- [SELECTED EXCERPT]
■ ■ ■
In the specific ICS scenario, there are two crucial requirements that must be met by security systems. First, they should operate in a non-intrusive way, avoiding additional overhead and ensuring the regular functionalities of the ICS: This is a tough requirement, because ICS include hundreds of devices and while excessive false alarms are annoying, slow reaction times may imply a fallout of the entire ICS. Second, they must take into account the complexity and variability of the data in ICS, which is difficult to manage to the intrinsic heterogeneity of ICS. Such a requirement cannot be met just with traditional approaches for time-series anomaly detection based on heuristics: To address this problem, S2Grupo leverages the capabilities of deep learning.
■ ■ ■
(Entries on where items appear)
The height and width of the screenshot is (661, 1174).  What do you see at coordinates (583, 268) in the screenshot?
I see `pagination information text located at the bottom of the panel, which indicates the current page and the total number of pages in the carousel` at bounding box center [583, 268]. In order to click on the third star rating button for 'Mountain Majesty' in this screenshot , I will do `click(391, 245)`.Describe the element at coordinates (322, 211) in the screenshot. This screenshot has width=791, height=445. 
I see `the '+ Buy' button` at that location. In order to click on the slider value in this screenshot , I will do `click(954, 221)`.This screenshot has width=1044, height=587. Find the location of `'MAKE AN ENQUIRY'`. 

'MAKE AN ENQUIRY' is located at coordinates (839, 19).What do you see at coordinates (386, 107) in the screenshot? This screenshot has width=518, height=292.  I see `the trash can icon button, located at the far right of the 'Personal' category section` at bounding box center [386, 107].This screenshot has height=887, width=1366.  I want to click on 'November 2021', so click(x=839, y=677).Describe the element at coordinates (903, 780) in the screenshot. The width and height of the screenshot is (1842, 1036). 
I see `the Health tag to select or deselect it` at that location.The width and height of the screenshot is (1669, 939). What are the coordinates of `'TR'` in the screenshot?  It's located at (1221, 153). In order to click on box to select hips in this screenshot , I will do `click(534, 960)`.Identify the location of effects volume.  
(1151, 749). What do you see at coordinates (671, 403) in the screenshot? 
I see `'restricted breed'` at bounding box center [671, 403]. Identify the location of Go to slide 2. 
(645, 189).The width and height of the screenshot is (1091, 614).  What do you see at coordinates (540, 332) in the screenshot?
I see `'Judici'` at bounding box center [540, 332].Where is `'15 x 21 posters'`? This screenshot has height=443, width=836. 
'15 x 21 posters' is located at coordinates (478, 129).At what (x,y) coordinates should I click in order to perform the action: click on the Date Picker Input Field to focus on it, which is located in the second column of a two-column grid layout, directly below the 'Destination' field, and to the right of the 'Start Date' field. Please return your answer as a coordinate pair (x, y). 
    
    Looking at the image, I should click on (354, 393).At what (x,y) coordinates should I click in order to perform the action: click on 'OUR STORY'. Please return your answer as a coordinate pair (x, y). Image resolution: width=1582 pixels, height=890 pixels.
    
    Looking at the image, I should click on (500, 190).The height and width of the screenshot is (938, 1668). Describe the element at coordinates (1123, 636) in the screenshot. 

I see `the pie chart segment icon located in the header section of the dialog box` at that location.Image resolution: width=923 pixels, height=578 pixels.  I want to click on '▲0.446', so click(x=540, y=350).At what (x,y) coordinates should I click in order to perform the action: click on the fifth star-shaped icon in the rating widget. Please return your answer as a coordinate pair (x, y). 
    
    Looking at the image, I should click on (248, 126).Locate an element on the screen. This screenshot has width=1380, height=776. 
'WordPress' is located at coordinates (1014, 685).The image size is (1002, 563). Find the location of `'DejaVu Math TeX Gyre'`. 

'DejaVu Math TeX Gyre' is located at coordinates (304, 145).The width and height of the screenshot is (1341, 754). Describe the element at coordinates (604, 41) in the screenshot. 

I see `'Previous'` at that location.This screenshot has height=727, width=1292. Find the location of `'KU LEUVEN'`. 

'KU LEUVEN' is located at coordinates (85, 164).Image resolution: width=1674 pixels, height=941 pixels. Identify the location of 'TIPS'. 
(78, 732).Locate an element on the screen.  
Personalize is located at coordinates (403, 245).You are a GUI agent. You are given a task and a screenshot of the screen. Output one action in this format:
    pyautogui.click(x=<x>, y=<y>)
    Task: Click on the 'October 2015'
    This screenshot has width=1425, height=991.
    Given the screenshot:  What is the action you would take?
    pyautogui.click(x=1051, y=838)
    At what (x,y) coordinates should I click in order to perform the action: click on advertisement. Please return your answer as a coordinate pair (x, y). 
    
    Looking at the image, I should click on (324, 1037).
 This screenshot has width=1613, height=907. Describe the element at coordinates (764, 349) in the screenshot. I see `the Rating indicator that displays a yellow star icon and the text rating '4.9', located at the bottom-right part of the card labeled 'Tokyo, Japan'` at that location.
■ ■ ■
- [EXERCISE A]
Answer these questions about the passage on ICS security:
(i) How many crucial requirements must security systems meet in the ICS scenario?
(ii) How many devices does the passage say ICS include?
(iii) What capabilities does S2Grupo leverage?
- [EXERCISE B] In the passage on ICS security, which undesirable effects are named in describing the first requirement?

- [COMPLETE ANSWER A]
(i) Two.
(ii) Hundreds.
(iii) The capabilities of deep learning.

- [COMPLETE ANSWER B]
- Additional overhead
- Excessive false alarms
- Slow reaction times
- A fallout of the entire ICS